The inclusion of people who claim conversion therapy is an effective treatment has led to the BBC report being criticised by some online.
“So @BBCNews considers it ‘good journalism’ to present both sides of a ‘debate’. But if a practice is proven to have a 57% suicide rate, do you really want to debate it? How do you like that blood on your hands?” one Twitter user said.

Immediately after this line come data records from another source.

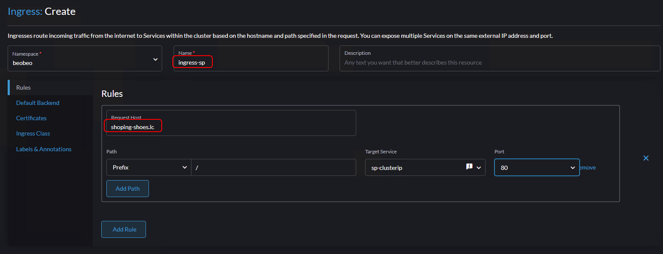Focus the Name field containing ingress-sp

click(x=250, y=62)
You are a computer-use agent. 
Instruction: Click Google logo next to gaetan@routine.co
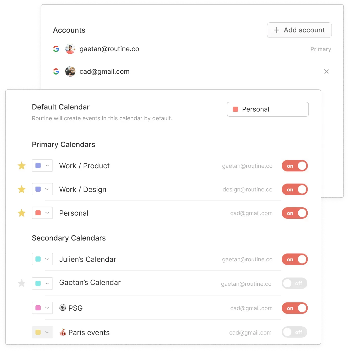[x=56, y=49]

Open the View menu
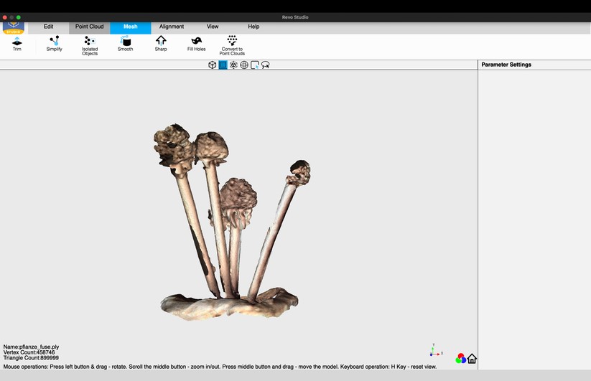[213, 27]
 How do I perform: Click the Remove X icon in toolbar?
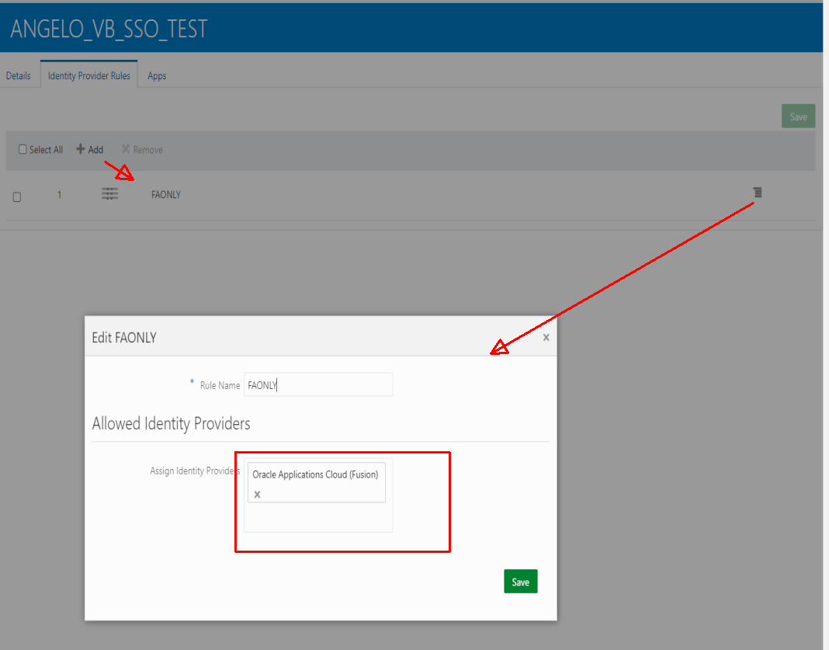click(x=125, y=150)
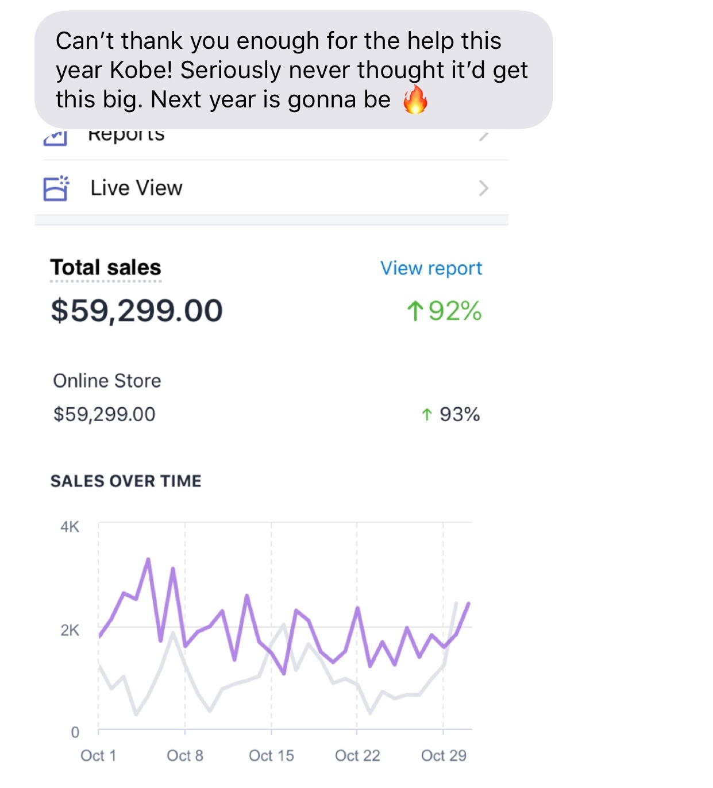Expand the Live View chevron
Image resolution: width=713 pixels, height=788 pixels.
pyautogui.click(x=484, y=188)
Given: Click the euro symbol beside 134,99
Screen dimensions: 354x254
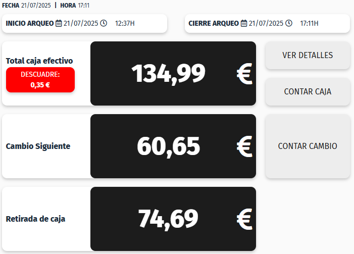Looking at the screenshot, I should point(244,74).
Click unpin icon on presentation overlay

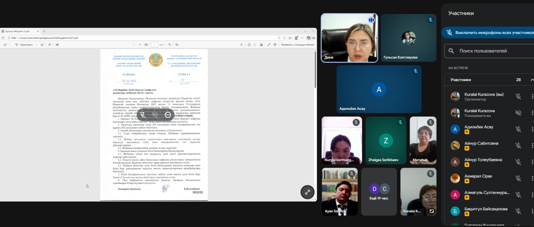pyautogui.click(x=143, y=115)
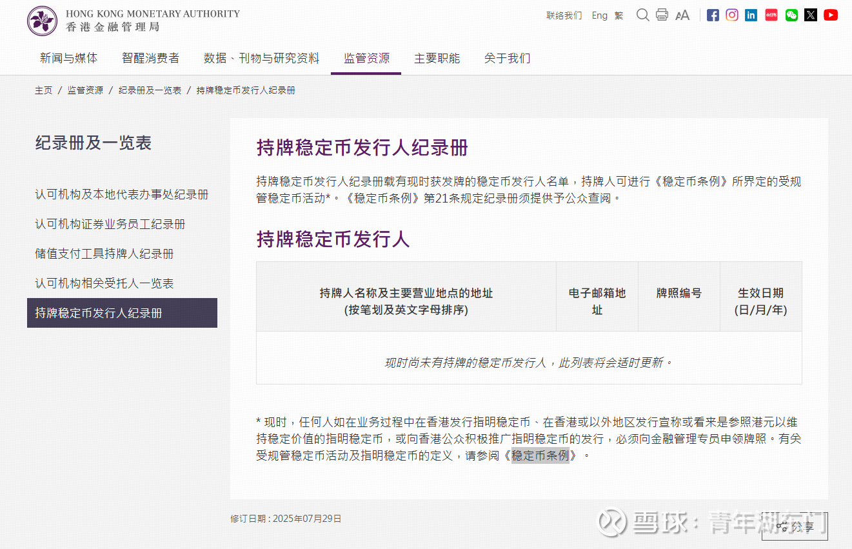Switch to Traditional Chinese 繁
Screen dimensions: 852x549
[619, 15]
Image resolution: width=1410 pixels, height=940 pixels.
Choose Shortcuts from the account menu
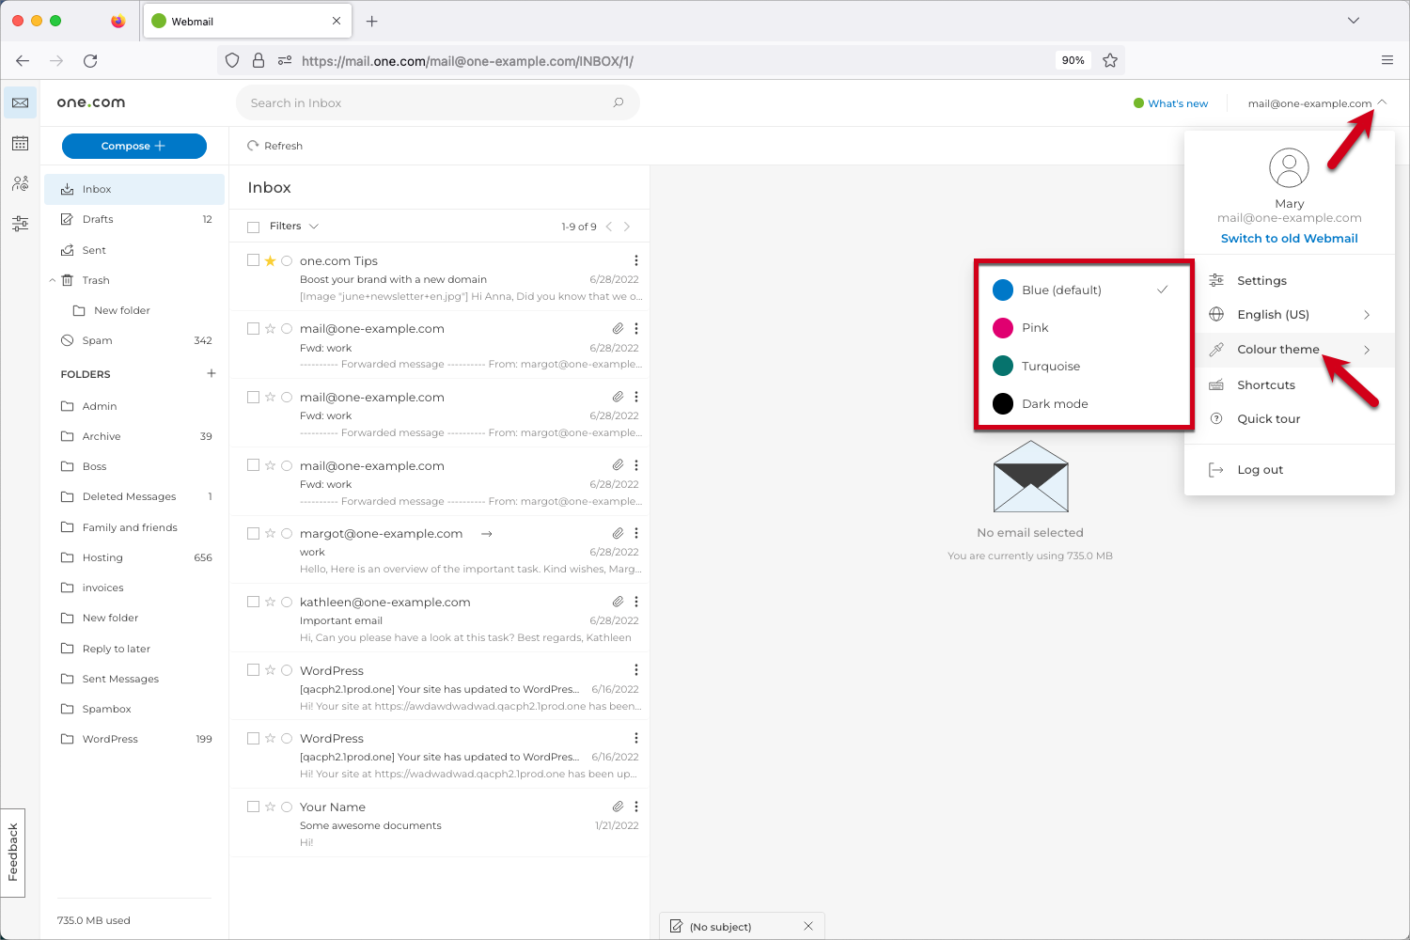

So @BBCNews considers it "good journalism" to present both sides of a "debate". But if a practice is proven to have a 57% suicide rate, do you really want to debate it? How do you like that blood on your hands? #conversiontherapykills #survivor https://t.co/v5IrN3ASlc
— Pride and Joy Foundation (@PrideJoyFound) August 11, 2020
“And would the @BBCNews like to also produce ‘two sides’ programmes slavery or universal suffrage? Giving a platform to hate speech is banalizing hate speech, it’s making it more common, and eventually, tolerable in our society,” another user said.
And would the @BBCNews like to also produce ‘two sides’ programmes slavery or universal suffrage? Giving à platform to hate speech is banalizing hate speech, it’s making it more common, and eventually, tolerable in our society. https://t.co/5YAEVWz8T4
— Florian Chevoppe-Verdier 🇪🇺🇫🇷🇬🇧 (@FlorianCheVerdi) August 11, 2020
In a statement to PinkNews, a BBC spokesperson responded to these criticisms and said: “The piece focused on the story of a young man who has rejected the therapy and talked of the pain and unhappiness it has caused him.”
“Our reporter put this case to Mike Davidson, a man behind one of the ‘conversion therapy’ groups, challenged him robustly and scrutinised his practices, including putting examples to him where his methods have been said to be detrimental to people’s mental health.”
This news report aired shortly after UK Prime Minister Boris Johnson announced that conversion therapy would be banned in the UK. This is not the first time the Conservative government has made this promise though, with similar promises made back in 2018. It remains legal in the UK – including Northern Ireland.